The Department of Education did not respond to my questions about which recommendations to use and when. A press release from the Department of Education announces the release of the surveillance report. IES acting director Matthew Soldner has been enthusiastic about the long blog post, but will need the green light from political appointees to proceed.

Northern expressed hope that IES would be saved, but would not speculate on specifics. “None of these things can happen until the workers are restarted and there is a plan first,” said Northern. “I hope this will happen. But how soon? Those are all unanswered questions.”

Mixed signals

The public release of North’s report was also seen as a positive sign by research advocates. Three people familiar with the report said it took more than two months to review it because of concerns within the administration, reflecting the tension between rebuilding parts of the department and the politics of shutting it down. During the delay, Department of Education chief executive Lindsey Burke described IES as the department’s “jewel in the crown” during an online event in January hosted by news organization Chalkbeat. (Burke, a former Heritage Foundation fellow who wrote the education chapter of Project 2025, said in that draft of the Trump administration that the IES’ statistical role should be kept but could be split between the Census Bureau and the Department of Labor, with education research going to the National Science Foundation.)

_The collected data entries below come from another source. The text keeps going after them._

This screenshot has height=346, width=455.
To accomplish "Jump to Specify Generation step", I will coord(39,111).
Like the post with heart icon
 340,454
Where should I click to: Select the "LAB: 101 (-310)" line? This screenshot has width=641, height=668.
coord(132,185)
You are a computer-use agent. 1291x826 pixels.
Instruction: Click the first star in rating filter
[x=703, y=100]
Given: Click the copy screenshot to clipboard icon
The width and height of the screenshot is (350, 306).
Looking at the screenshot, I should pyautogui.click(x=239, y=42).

Some signals come from the management environment in many different ways. President Trump’s 2026 budget proposed cutting IES’s roughly $800 million budget by two-thirds. Then, the administration ordered the largest expansion of higher education data collection in history: a new college admissions survey to enforce a ban on affirmative action. “They depend on IES in many ways,” said Diane Cheng, vice president of policy at the Institute for Higher Education Policy, a nonprofit that advocates for increasing college access and improving graduation rates. “They seem to recognize that information is important to the field and their priorities.”

Congress ultimately rejected the proposed cuts and largely maintained funding for IES. However, the Department of Education has not spent the money Congress appropriated for IES for the 2025 fiscal year. A Democratic Alliance congressional aide said there is “a lot of money” that has not been spent at IES and that the department has not shared a plan to spend it.

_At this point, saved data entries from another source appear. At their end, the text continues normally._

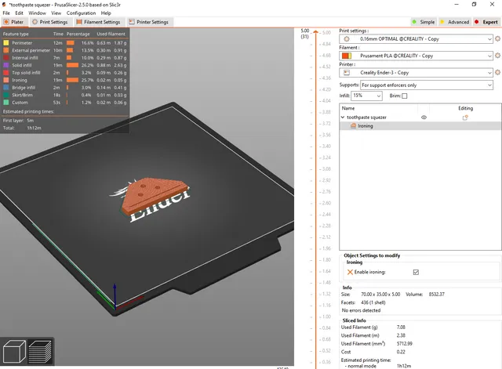This screenshot has width=502, height=369.
Task: Collapse the toothpaste squezer tree item
Action: (x=343, y=117)
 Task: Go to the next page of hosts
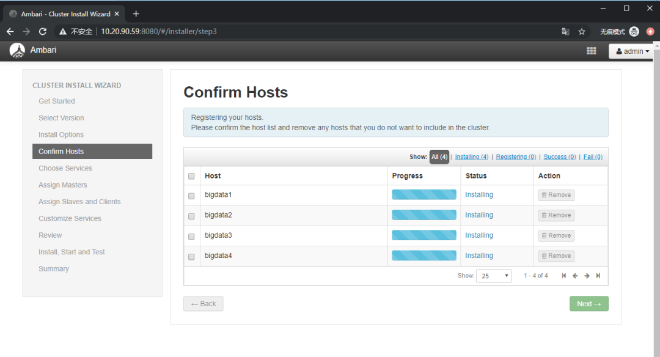click(587, 276)
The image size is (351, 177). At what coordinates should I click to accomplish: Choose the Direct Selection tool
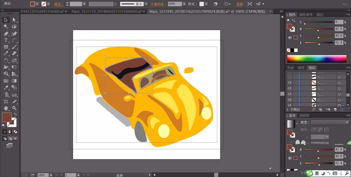point(14,20)
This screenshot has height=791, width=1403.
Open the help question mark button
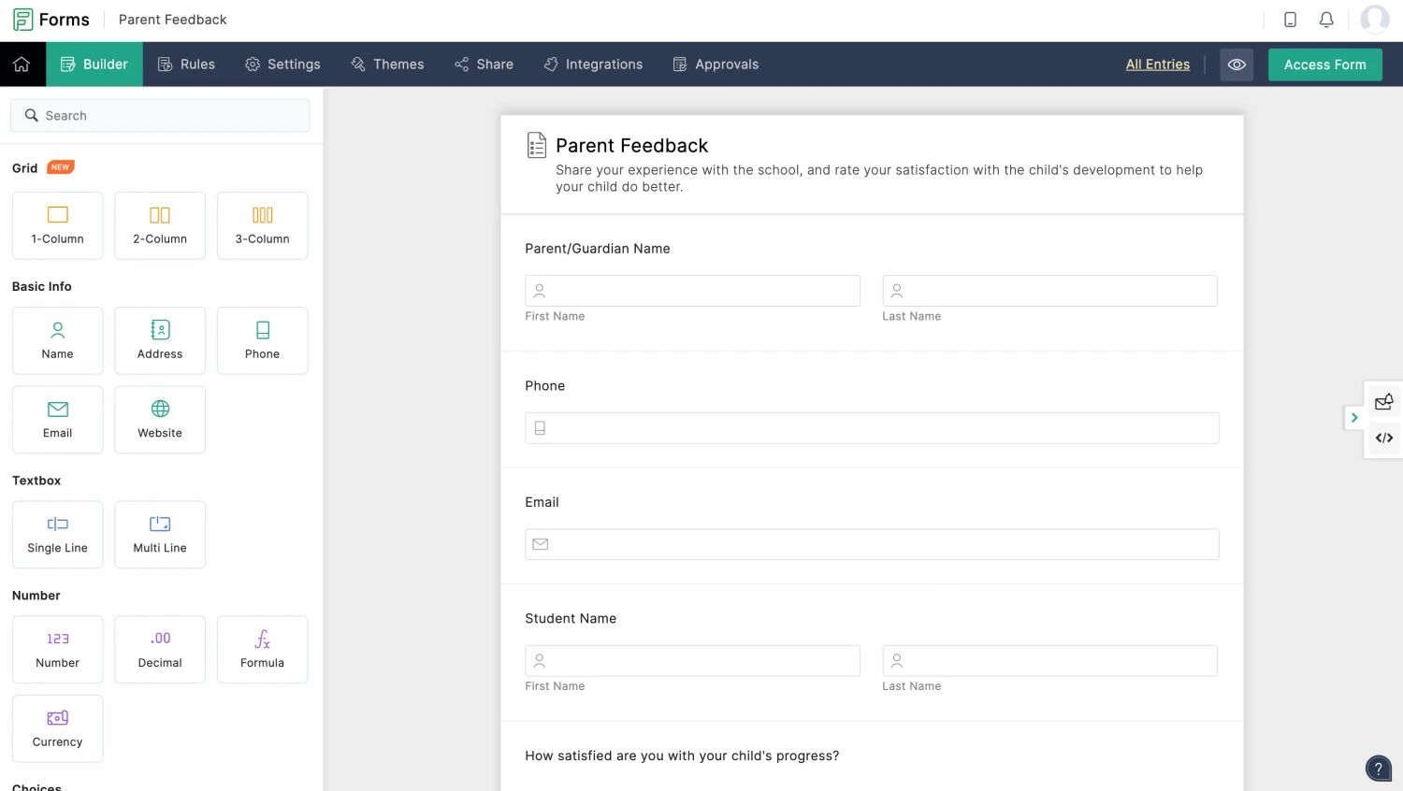point(1378,768)
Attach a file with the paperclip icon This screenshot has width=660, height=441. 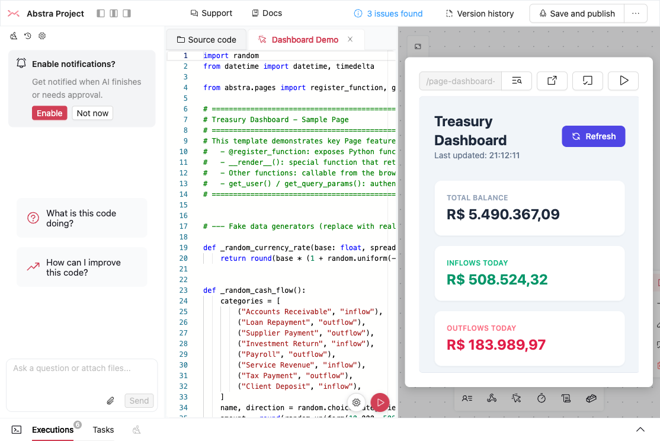coord(110,401)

Congress is starting to push

Congress is committed to reconstruction. A committee report accompanying the 2026 appropriations bill directs the Department of Education to rehire employees from IES. However, the workforce remains well below the previous level of about 200 workers and now stands at 31, according to researchers. The number of taxpayers dropped to 23 after the mass shooting but began to rise in the fall, mainly to administer the National Assessment of Educational Progress (NAEP), also known as the National Report Card. The Northern report does not mention canceled projects or labor shortages.

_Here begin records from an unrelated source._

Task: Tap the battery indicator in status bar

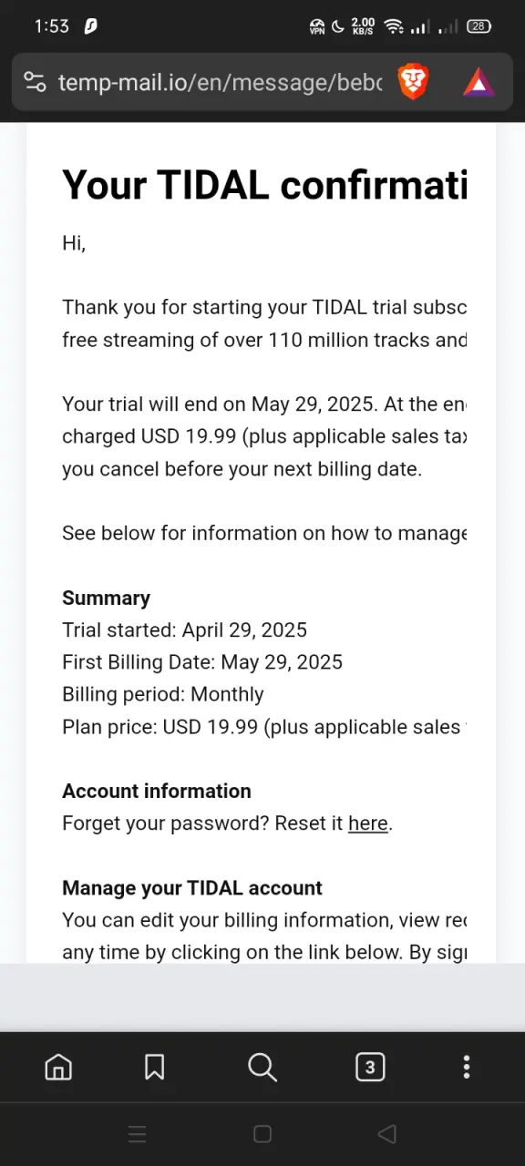Action: point(479,26)
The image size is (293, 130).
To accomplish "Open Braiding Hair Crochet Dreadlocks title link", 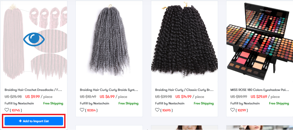I will click(x=33, y=90).
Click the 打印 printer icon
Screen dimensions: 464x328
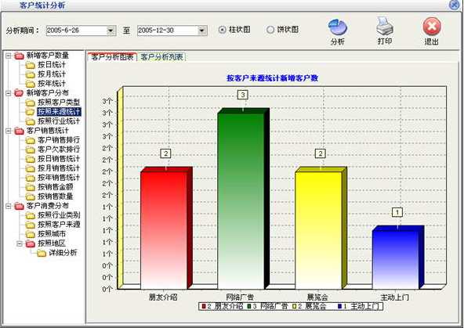[384, 26]
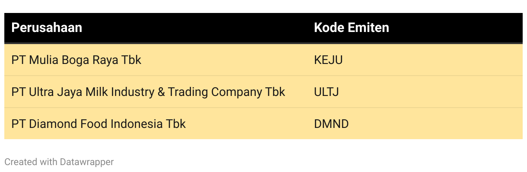Open the Created with Datawrapper link
527x172 pixels.
point(59,162)
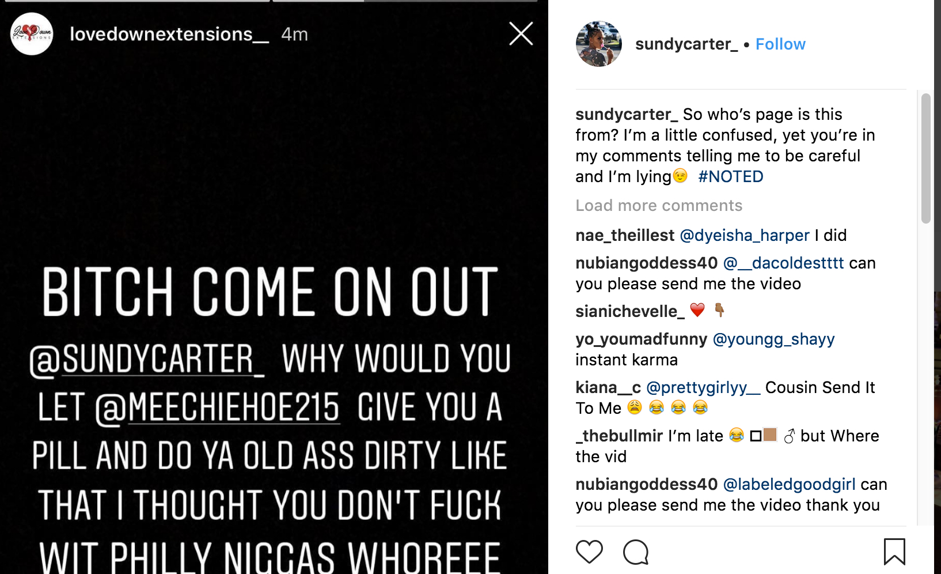Screen dimensions: 941x574
Task: Save the post with the bookmark icon
Action: (x=894, y=552)
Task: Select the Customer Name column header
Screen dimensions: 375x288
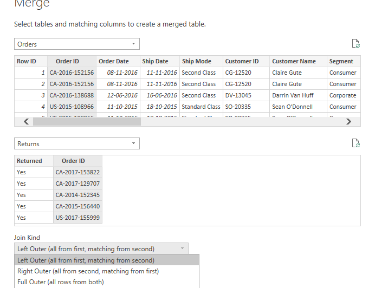Action: click(x=294, y=61)
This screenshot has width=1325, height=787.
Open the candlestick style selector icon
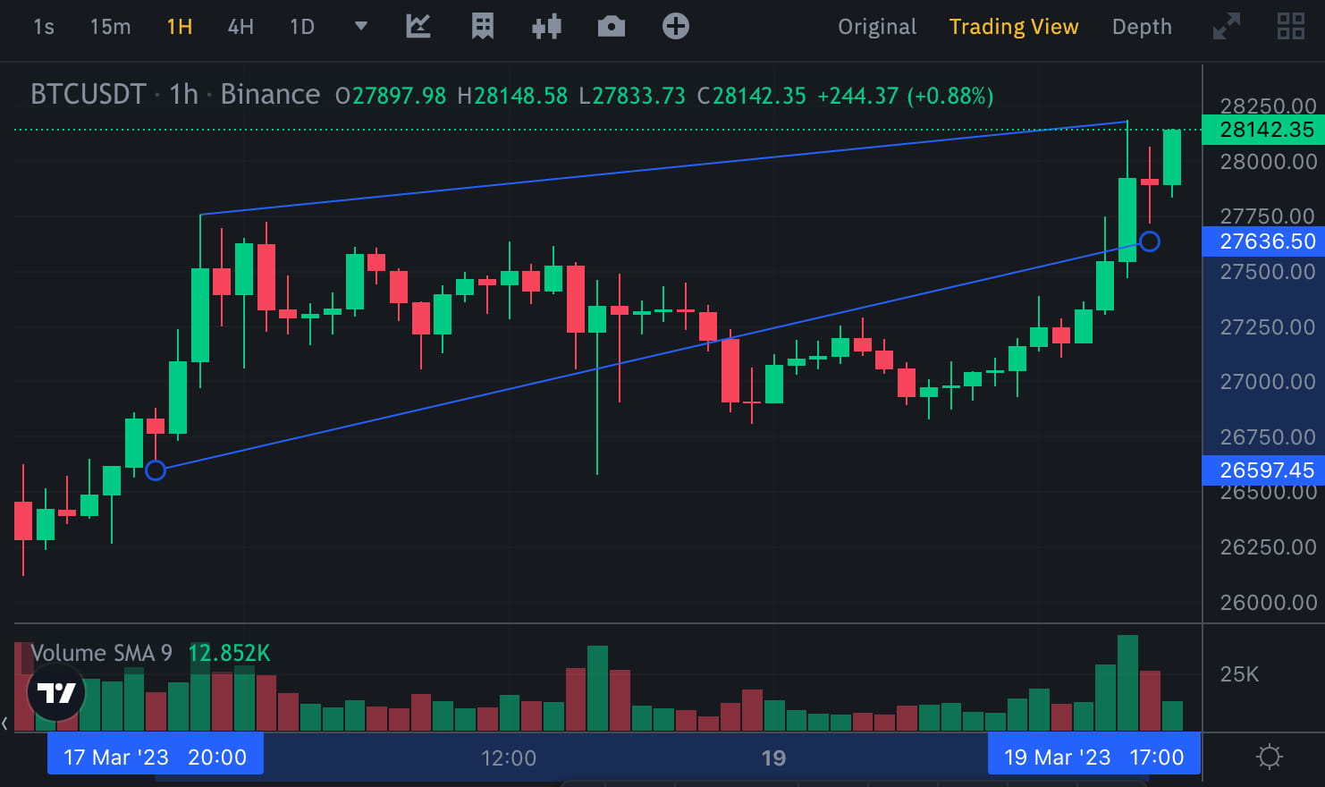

At least one influential observer believes that last year’s devastation creates an opportunity for real change at IES. Mark Schneider, director of the IES from 2018 to 2024, said it has been difficult in the past to make incremental changes like those proposed in the North report because of resistance from officials. Still, Schneider knows that any rebuilding will be politically challenging. “It will take a lot of pressure,” he said.

As the argument progresses, the patient may slip. In a blog post last week, Chester E. Finn, Jr., a former Department of Education official in the 1980s and former president at the Thomas B. Fordham Institute, warned that the loss of a veteran statistician is a discredit to education data.

Without that technology, we may never get an accurate picture of what is happening in the classroom.